PROBLEM DESCRIPTION:
The records that follow must be repeated exactly, minus the images.

<<<<

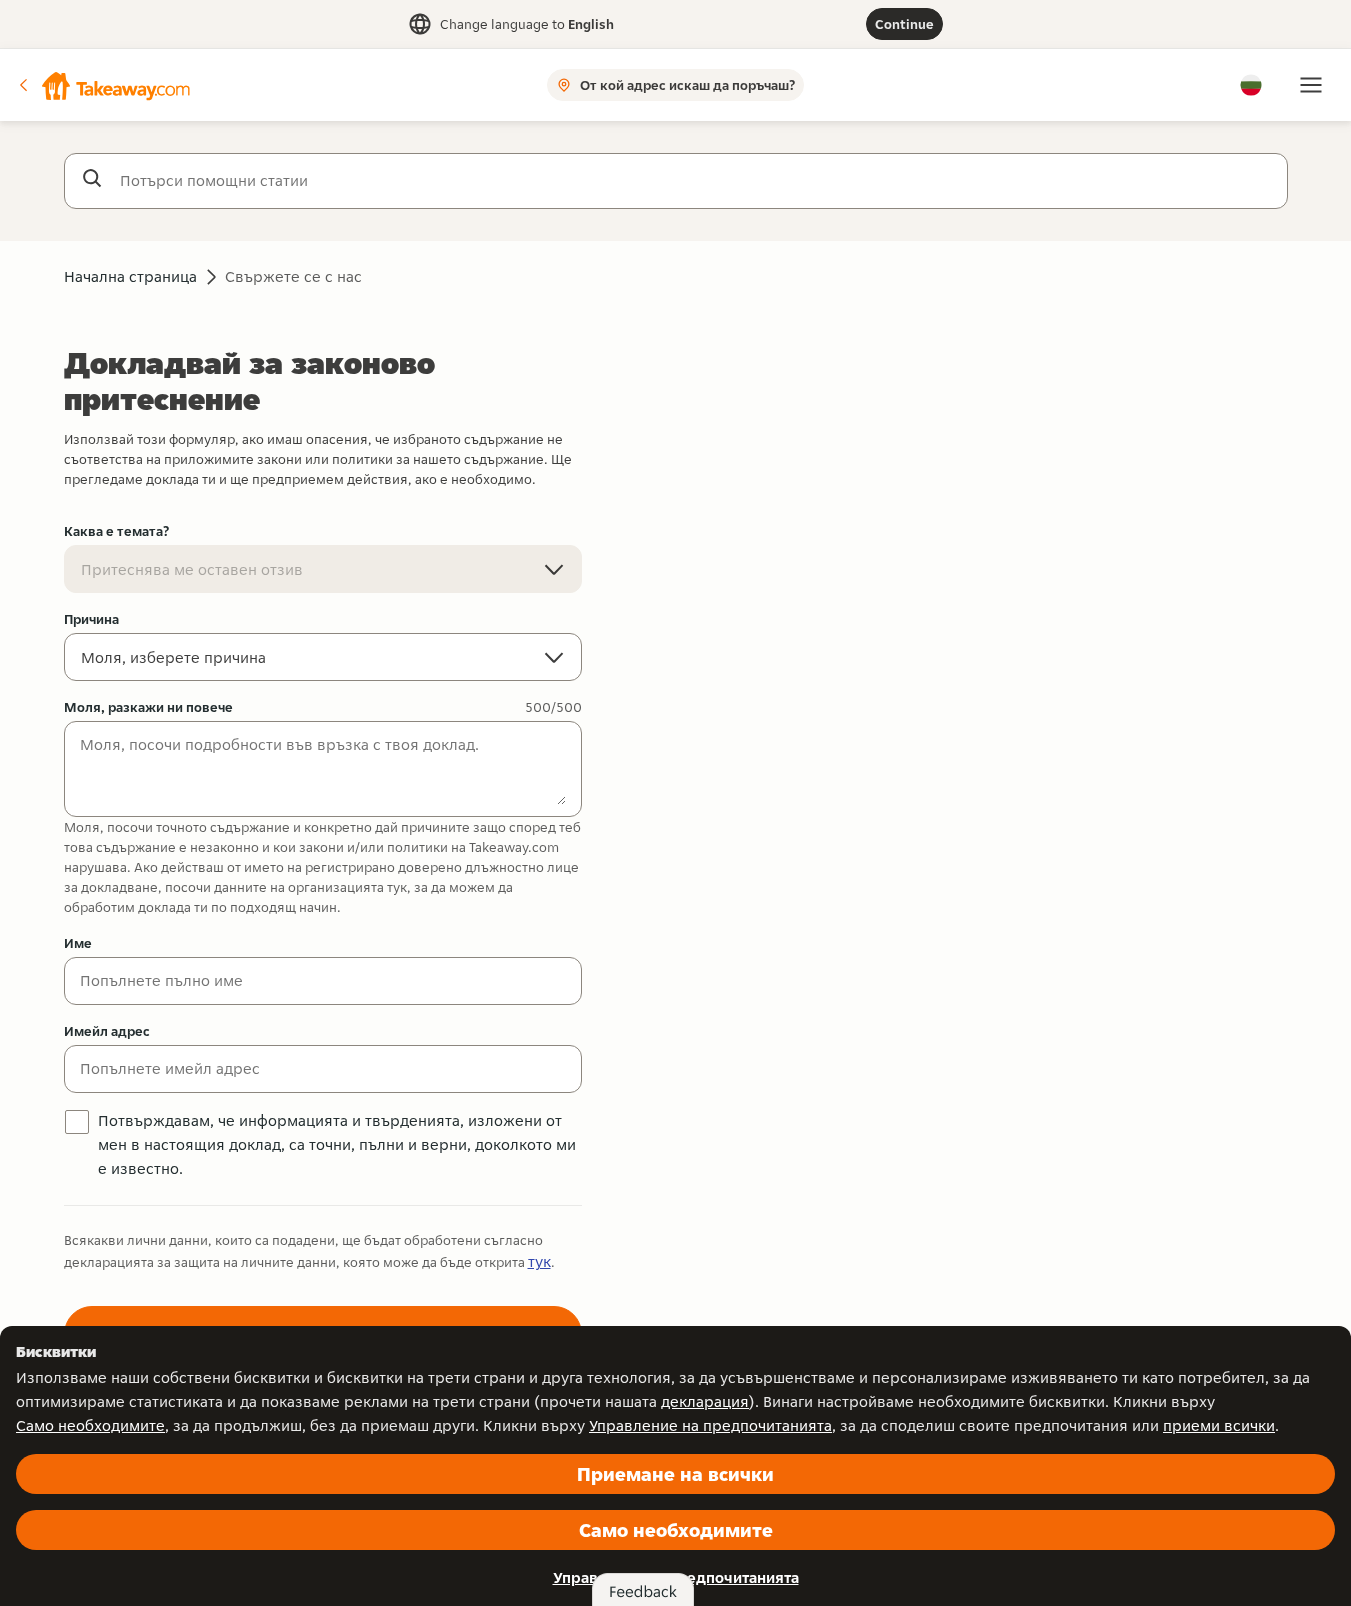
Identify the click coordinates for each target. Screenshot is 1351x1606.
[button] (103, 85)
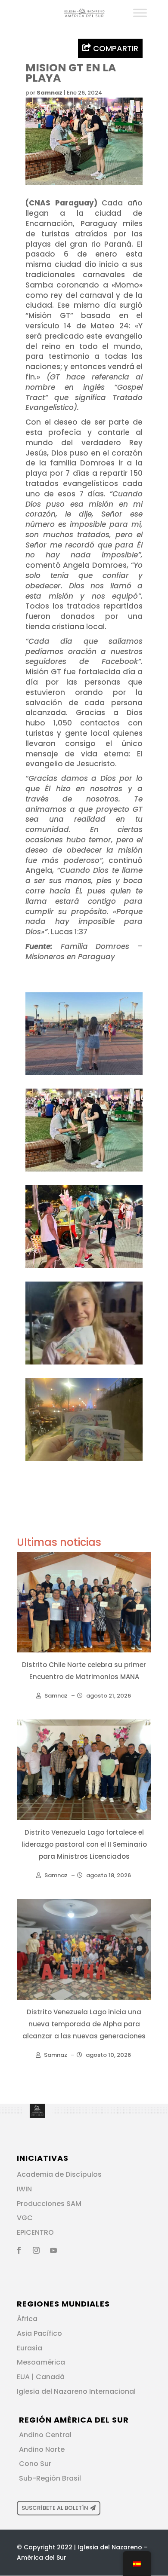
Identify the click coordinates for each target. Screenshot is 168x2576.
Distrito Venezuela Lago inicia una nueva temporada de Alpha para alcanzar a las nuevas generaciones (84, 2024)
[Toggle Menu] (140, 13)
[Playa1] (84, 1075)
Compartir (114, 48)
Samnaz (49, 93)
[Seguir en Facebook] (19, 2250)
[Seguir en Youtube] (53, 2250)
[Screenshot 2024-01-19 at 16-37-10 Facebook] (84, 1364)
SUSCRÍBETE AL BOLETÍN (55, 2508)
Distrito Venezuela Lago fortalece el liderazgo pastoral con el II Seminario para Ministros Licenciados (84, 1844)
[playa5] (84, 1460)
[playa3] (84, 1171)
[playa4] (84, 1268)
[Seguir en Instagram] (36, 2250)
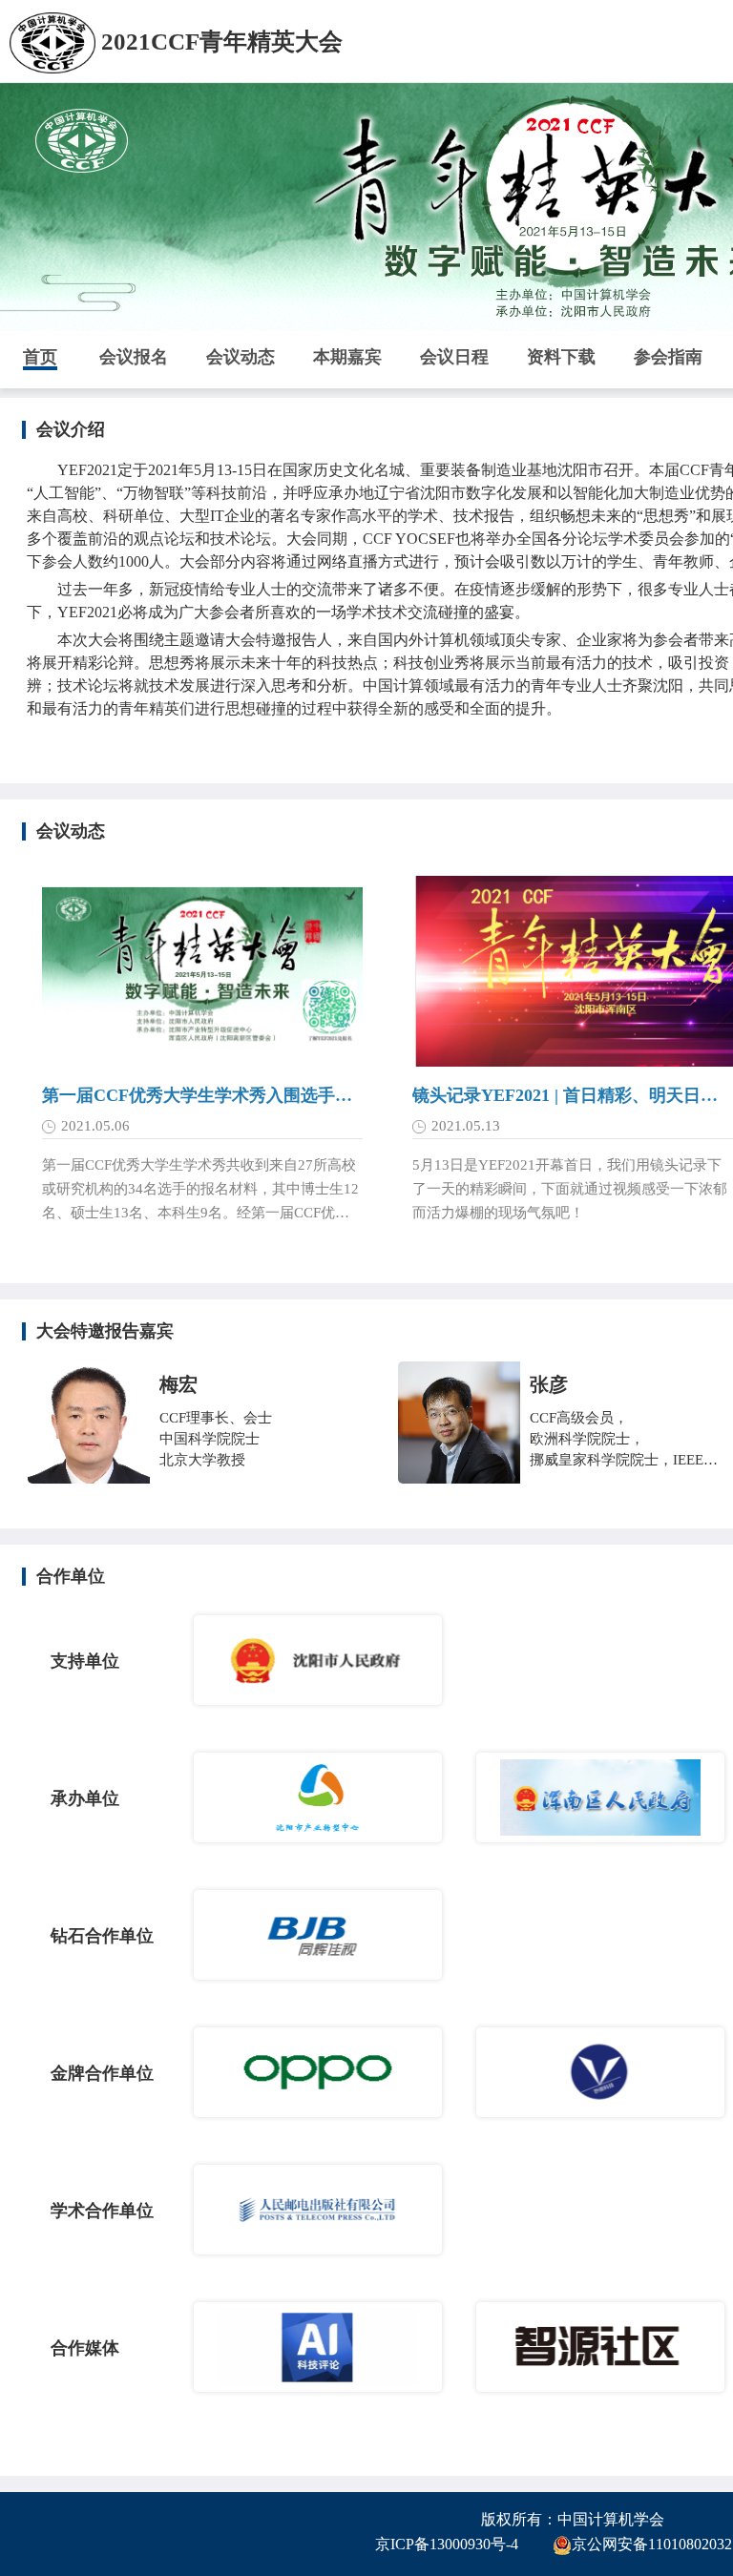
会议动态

>>>>

ANSWER SPACE:
Identify the click coordinates for each target. Screenshot is 1351x1606.
[button] (103, 85)
Identify the click coordinates for each target. Screenshot is 168x2576.
Distrito Venezuela Lago inicia una nueva temporada de Alpha para alcanzar a las nuevas generaciones (84, 2024)
[Toggle Menu] (140, 13)
[Playa1] (84, 1075)
Compartir (114, 48)
Samnaz (49, 93)
[Seguir en Facebook] (19, 2250)
[Seguir en Youtube] (53, 2250)
[Screenshot 2024-01-19 at 16-37-10 Facebook] (84, 1364)
SUSCRÍBETE AL BOLETÍN (55, 2508)
Distrito Venezuela Lago fortalece el liderazgo pastoral con el II Seminario para Ministros Licenciados (84, 1844)
[playa5] (84, 1460)
[playa3] (84, 1171)
[playa4] (84, 1268)
[Seguir en Instagram] (36, 2250)
会议动态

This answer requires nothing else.